Masquerade

As our carriage approached the building that houses the Mardi Gras Museum of Imperial Calcasieu in Lake Charles, a group of masked revelers was waiting in the parking lot. When the mule stopped, the revelers approached us and began tossing beads while someone toted a boombox broadcasting blasts of Carnival music.
A few explanations here: Yes, I did write “carriage,” and it was a mule that came to a stop. Our tour group had just been taken for a ride through Lake Charles’ Charpentier Historic District, an area of distinctive older houses built back in the days when there were few architects but many creative carpenters (“charpentiers”) who often designed the houses on whims.

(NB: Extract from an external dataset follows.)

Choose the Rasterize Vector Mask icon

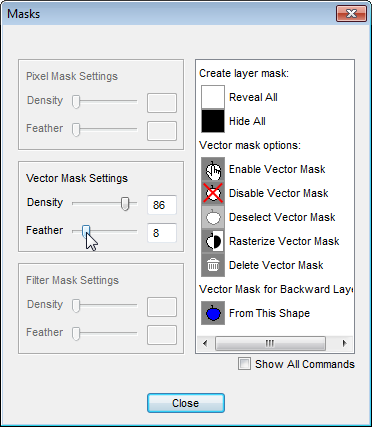coord(213,241)

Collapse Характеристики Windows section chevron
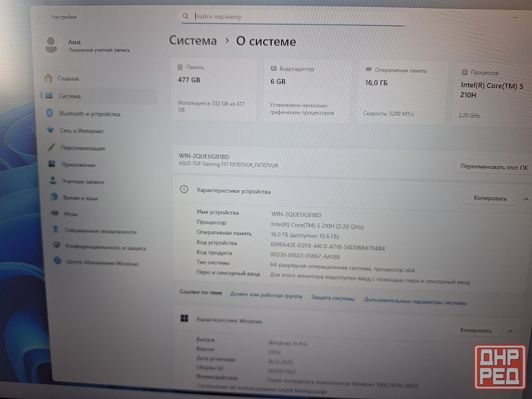click(510, 331)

At the end of our ride was a converted school that now serves as an arts and humanities center, part of which includes the Mardi Gras Museum. And herein is another explanation. Mardi Gras? Lake Charles? A museum?
Lake Charles has always been a culturally perplexing town; located a little too far east of the border to be totally Texan in character and a little too far west of the Atchafalaya to be totally Cajun, it is a hybrid blended with the other elements of American cross-pollination. Interstate-10 helps integrate all the elements, including the Louisiana Carnival as it has spread from New Orleans.

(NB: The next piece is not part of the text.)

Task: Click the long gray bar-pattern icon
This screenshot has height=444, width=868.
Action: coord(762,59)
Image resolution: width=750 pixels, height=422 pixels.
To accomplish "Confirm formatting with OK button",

Mardi Gras, as it developed in New Orleans, can be historically and sociologically deep, borrowing elements from eastern American and European traditions and with some parts linked to the city’s social scene.
As the celebration expands from New Orleans, the complexity decreases. Carnival in other places is celebrated simply as an anticipated boomlet for various towns’ local tourism, most often with some charitable connections and frequently sold as being family-friendly. At its simplest, it’s a great way for other towns to have fun, too.
Lake Charles has not only embraced the Mardi Gras but also positioned itself as the celebration’s capital in southwestern Louisiana. The museum is its archive, including what is billed as “the largest collection of Mardi Gras costumes on the Gulf Coast.” If someone knew absolutely nothing about the Louisiana Carnival celebration and spent a day in the museum, which even includes a robotic King Cake baby explaining the King Cake tradition, he or she will have mastered advanced studies.
Carnival as it is celebrated throughout Louisiana borrows much from New Orleans (including the second-line umbrellas seen in the picture above) but then, as happens in evolution, it takes on a character of its own. There are elements here of the New Orleans Carnival at its best, including quality float-making and original costuming for float riders, that other places would do well to try to imitate, yet it still maintains its own feel. Like the homes in the Charpentier Historic District prove, for something to become enduring, it may not need a master plan, but imagination and quality will keep it on the map.